» **Objective**:
Print the lines below word for word, with no changes.

═════ Entries provided

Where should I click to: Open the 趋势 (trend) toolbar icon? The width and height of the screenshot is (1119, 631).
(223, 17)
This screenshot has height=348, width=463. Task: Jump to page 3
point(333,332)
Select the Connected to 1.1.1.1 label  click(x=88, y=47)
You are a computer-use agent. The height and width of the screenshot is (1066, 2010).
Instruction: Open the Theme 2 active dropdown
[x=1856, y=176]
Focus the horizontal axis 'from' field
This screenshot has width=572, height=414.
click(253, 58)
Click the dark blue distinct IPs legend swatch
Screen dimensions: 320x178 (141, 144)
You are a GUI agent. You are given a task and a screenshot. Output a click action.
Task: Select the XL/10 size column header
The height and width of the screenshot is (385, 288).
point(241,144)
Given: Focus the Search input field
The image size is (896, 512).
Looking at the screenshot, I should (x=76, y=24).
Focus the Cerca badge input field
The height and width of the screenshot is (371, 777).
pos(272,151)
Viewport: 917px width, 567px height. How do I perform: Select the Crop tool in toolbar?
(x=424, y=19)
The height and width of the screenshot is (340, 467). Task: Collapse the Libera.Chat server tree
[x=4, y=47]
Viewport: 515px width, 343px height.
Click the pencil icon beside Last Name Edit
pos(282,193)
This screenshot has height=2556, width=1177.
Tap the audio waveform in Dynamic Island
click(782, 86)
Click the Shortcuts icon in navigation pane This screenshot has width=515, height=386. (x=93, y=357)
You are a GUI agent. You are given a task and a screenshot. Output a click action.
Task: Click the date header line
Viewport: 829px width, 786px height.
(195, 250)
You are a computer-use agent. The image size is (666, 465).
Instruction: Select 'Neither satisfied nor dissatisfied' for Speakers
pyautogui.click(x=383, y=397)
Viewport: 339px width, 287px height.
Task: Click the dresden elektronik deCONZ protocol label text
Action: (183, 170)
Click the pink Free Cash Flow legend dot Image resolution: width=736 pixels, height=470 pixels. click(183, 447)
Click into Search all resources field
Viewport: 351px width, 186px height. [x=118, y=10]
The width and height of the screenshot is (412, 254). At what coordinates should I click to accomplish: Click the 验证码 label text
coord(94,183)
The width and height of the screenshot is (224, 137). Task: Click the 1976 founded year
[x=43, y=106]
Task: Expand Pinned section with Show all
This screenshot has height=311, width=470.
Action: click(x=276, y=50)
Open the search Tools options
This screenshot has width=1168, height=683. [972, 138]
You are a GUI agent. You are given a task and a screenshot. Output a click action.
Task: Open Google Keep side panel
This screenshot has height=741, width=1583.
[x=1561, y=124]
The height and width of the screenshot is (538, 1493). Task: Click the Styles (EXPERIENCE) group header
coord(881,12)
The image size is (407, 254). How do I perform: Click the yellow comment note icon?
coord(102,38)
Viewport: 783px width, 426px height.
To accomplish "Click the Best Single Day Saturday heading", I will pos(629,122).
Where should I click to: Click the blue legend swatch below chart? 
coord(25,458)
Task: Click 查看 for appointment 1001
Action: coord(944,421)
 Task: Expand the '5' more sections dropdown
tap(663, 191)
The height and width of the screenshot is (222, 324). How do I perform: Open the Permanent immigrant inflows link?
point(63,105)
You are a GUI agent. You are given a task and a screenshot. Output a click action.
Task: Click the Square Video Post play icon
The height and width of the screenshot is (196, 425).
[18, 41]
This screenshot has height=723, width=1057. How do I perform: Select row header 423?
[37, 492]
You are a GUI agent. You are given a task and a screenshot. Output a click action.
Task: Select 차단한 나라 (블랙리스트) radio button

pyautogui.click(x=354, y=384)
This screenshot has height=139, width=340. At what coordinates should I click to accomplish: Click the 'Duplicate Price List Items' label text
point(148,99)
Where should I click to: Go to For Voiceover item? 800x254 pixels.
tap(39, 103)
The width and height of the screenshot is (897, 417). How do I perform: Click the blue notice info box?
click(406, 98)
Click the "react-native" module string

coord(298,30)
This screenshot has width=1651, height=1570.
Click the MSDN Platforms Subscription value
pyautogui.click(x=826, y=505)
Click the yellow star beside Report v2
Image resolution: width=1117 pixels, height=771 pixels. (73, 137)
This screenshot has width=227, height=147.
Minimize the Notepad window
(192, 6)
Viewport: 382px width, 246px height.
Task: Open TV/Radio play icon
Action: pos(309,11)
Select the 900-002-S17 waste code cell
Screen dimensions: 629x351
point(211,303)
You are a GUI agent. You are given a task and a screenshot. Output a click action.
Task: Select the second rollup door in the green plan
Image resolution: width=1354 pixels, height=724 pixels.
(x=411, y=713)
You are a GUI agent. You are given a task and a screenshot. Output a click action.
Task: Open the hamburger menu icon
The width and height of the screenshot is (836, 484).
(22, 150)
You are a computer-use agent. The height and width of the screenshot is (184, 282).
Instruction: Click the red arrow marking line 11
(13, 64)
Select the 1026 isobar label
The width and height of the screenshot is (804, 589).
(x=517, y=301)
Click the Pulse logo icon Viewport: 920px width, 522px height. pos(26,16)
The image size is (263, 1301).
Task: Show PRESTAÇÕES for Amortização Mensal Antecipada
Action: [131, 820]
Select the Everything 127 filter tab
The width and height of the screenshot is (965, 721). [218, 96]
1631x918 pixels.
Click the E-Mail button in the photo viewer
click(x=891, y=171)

══════════

» **Solution**:
Where should I click to: Open the 趋势 (trend) toolbar icon? The width and height of the screenshot is (1119, 631).
(223, 17)
This screenshot has height=348, width=463. Task: Jump to page 3
point(333,332)
Select the Connected to 1.1.1.1 label  click(x=88, y=47)
You are a computer-use agent. The height and width of the screenshot is (1066, 2010).
Instruction: Open the Theme 2 active dropdown
[x=1856, y=176]
Focus the horizontal axis 'from' field
This screenshot has width=572, height=414.
click(253, 58)
Click the dark blue distinct IPs legend swatch
Screen dimensions: 320x178 (141, 144)
You are a GUI agent. You are given a task and a screenshot. Output a click action.
Task: Select the XL/10 size column header
The height and width of the screenshot is (385, 288).
point(241,144)
Given: Focus the Search input field
The image size is (896, 512).
Looking at the screenshot, I should (x=76, y=24).
Focus the Cerca badge input field
The height and width of the screenshot is (371, 777).
pos(272,151)
Viewport: 917px width, 567px height. How do I perform: Select the Crop tool in toolbar?
(x=424, y=19)
The height and width of the screenshot is (340, 467). Task: Collapse the Libera.Chat server tree
[x=4, y=47]
Viewport: 515px width, 343px height.
Click the pencil icon beside Last Name Edit
pos(282,193)
This screenshot has height=2556, width=1177.
Tap the audio waveform in Dynamic Island
click(782, 86)
Click the Shortcuts icon in navigation pane This screenshot has width=515, height=386. (x=93, y=357)
You are a GUI agent. You are given a task and a screenshot. Output a click action.
Task: Click the date header line
Viewport: 829px width, 786px height.
(195, 250)
You are a computer-use agent. The image size is (666, 465).
Instruction: Select 'Neither satisfied nor dissatisfied' for Speakers
pyautogui.click(x=383, y=397)
Viewport: 339px width, 287px height.
Task: Click the dresden elektronik deCONZ protocol label text
Action: (183, 170)
Click the pink Free Cash Flow legend dot Image resolution: width=736 pixels, height=470 pixels. click(183, 447)
Click into Search all resources field
Viewport: 351px width, 186px height. [x=118, y=10]
The width and height of the screenshot is (412, 254). At what coordinates should I click to accomplish: Click the 验证码 label text
coord(94,183)
The width and height of the screenshot is (224, 137). Task: Click the 1976 founded year
[x=43, y=106]
Task: Expand Pinned section with Show all
This screenshot has height=311, width=470.
Action: click(x=276, y=50)
Open the search Tools options
This screenshot has width=1168, height=683. [972, 138]
You are a GUI agent. You are given a task and a screenshot. Output a click action.
Task: Open Google Keep side panel
This screenshot has height=741, width=1583.
[x=1561, y=124]
The height and width of the screenshot is (538, 1493). Task: Click the Styles (EXPERIENCE) group header
coord(881,12)
The image size is (407, 254). How do I perform: Click the yellow comment note icon?
coord(102,38)
Viewport: 783px width, 426px height.
To accomplish "Click the Best Single Day Saturday heading", I will pos(629,122).
Where should I click to: Click the blue legend swatch below chart? 
coord(25,458)
Task: Click 查看 for appointment 1001
Action: coord(944,421)
 Task: Expand the '5' more sections dropdown
tap(663, 191)
The height and width of the screenshot is (222, 324). How do I perform: Open the Permanent immigrant inflows link?
point(63,105)
You are a GUI agent. You are given a task and a screenshot. Output a click action.
Task: Click the Square Video Post play icon
The height and width of the screenshot is (196, 425).
[18, 41]
This screenshot has height=723, width=1057. How do I perform: Select row header 423?
[37, 492]
You are a GUI agent. You are given a task and a screenshot. Output a click action.
Task: Select 차단한 나라 (블랙리스트) radio button

pyautogui.click(x=354, y=384)
This screenshot has height=139, width=340. At what coordinates should I click to accomplish: Click the 'Duplicate Price List Items' label text
point(148,99)
Where should I click to: Go to For Voiceover item? 800x254 pixels.
tap(39, 103)
The width and height of the screenshot is (897, 417). How do I perform: Click the blue notice info box?
click(406, 98)
Click the "react-native" module string

coord(298,30)
This screenshot has width=1651, height=1570.
Click the MSDN Platforms Subscription value
pyautogui.click(x=826, y=505)
Click the yellow star beside Report v2
Image resolution: width=1117 pixels, height=771 pixels. (73, 137)
This screenshot has width=227, height=147.
Minimize the Notepad window
(192, 6)
Viewport: 382px width, 246px height.
Task: Open TV/Radio play icon
Action: pos(309,11)
Select the 900-002-S17 waste code cell
Screen dimensions: 629x351
point(211,303)
You are a GUI agent. You are given a task and a screenshot. Output a click action.
Task: Select the second rollup door in the green plan
Image resolution: width=1354 pixels, height=724 pixels.
(x=411, y=713)
You are a GUI agent. You are given a task and a screenshot. Output a click action.
Task: Open the hamburger menu icon
The width and height of the screenshot is (836, 484).
(22, 150)
You are a computer-use agent. The height and width of the screenshot is (184, 282).
Instruction: Click the red arrow marking line 11
(13, 64)
Select the 1026 isobar label
The width and height of the screenshot is (804, 589).
(x=517, y=301)
Click the Pulse logo icon Viewport: 920px width, 522px height. pos(26,16)
The image size is (263, 1301).
Task: Show PRESTAÇÕES for Amortização Mensal Antecipada
Action: [131, 820]
Select the Everything 127 filter tab
The width and height of the screenshot is (965, 721). [218, 96]
1631x918 pixels.
Click the E-Mail button in the photo viewer
click(x=891, y=171)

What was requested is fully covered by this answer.